To be successful at mass customization, companies must harness technologies that revamp their speed, flexibility, and efficiency at minimum expense. Combined with organizational changes to focus on the unique needs of various customer segments, these technologies help companies affordably deliver customized versions of their products to profitable niche markets. They must also drive down the costs associated with addressing smaller markets by creating greater economies of scale at smaller volumes along the supply chain.
Implementing mass customization demands new processes and services—new capabilities that are not in place in most organizations. Although introducing a level of customizability into any product typically increases costs, made-to-order products can actually reduce waste by basing production costs upon actual demand. Design and tooling costs have also decreased in recent years, making it more practical to produce smaller product batches or prototypes.
To succeed, companies must design products that create enough customer value to justify any additional customization expenses. Manufacturers also must develop modular components that can be combined late in the manufacturing and delivery process to create a wider variety of configurable end products. On the manufacturing side, flexibility is key. Manufacturing systems need to be modified to produce families of products while at the same time minimizing setup and changeover times.
Lesson One: Customers Rule
Flexibility in manufacturing processes and open communication with customers are two critical components of effective mass customization. In fact, maintaining close contact with customers to gauge their needs and receive feedback about a customized product is crucial in the mass customization process, and can also assist with innovation and new product development. There’s no doubt that customers will play at key role in any company’s effort to mass-customize products.
In fact, many innovative products originated in the customer’s domain—including many success stories in mass customization offerings that are a result of an innovative customer becoming an entrepreneur. To succeed at mass customization, manufacturers need to reach out to their customers to obtain input and feedback in order to optimize a company’s innovation process. Internal corporate processes must be changed so customers can become integral partners in the process.
Most successful mass customizers today are companies that have started with on-demand business models, rather than traditional manufacturers that are experimenting with shifting from mass production to mass customization. Traditional manufacturers must focus on finding a successful business model for their size and scale, and look at efficiencies as their efforts grow.
Guiding customers through customization
Companies currently implementing mass customization must provide their customers with guidance through the creation process. A recent survey conducted by MIT of 500 mass customization companies revealed that nearly two-thirds of the surveyed companies didn’t provide users with any guidance through the creation process. Effectively that means that nearly 66% of mass customizers are providing customized products without providing any expertise, such as color matches, compatibility checks, or guided recommendations.

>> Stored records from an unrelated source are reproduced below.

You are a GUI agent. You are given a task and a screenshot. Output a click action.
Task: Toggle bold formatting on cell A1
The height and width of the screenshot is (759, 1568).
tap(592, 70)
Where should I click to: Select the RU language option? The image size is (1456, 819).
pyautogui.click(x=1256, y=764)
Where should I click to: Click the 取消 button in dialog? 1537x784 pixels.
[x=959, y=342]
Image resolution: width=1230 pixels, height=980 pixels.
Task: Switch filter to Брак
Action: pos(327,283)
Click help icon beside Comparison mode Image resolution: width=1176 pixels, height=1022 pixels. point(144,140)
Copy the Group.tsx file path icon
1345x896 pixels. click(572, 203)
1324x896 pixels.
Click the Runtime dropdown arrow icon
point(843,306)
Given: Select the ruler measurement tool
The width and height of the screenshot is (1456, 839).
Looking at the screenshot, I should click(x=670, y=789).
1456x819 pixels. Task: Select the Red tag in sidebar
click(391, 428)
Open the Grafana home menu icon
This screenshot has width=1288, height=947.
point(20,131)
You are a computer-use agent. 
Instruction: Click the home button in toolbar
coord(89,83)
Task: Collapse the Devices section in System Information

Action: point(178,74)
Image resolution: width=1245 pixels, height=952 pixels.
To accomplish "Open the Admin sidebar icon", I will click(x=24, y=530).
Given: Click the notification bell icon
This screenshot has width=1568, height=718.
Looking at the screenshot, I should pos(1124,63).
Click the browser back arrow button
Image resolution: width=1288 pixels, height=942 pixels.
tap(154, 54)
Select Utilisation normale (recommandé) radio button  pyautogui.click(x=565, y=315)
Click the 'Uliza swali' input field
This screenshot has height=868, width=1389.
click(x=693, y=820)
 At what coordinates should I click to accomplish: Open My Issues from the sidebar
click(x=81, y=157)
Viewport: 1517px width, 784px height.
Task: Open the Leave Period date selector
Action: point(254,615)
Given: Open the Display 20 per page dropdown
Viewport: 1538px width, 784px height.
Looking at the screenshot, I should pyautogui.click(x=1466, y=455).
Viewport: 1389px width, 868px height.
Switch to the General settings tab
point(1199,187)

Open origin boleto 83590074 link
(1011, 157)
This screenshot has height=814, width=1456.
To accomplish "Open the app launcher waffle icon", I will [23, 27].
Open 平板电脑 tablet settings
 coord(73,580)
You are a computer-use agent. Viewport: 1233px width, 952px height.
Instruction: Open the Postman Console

Ideally, manufacturers offering customizable products should provide customers with a product configurator that presents them with many choices while also providing guidance and assistance. During the customization process, also referred to as co-creation, a manufacturer must be able to offer expertise and make suggestions during the selection process just as a sales person would do in person or over the phone. In some cases this means removing options.
Let’s look at Dell Computer for an example of this. We talked last month about the company’s successful online, build-to-order PC and server programs. When customers sit down to order a customized computer, the Dell web site allows them to choose from a list of compatible video cards, as well as a few up-sell options. The reality is that there are literally hundreds of video card options, but Dell only shows the appropriate matches for each specific base product. Omitting options simplifies the process and eliminates any possible incompatibility issues, though the customers still feel they are creating a product fully customized for them.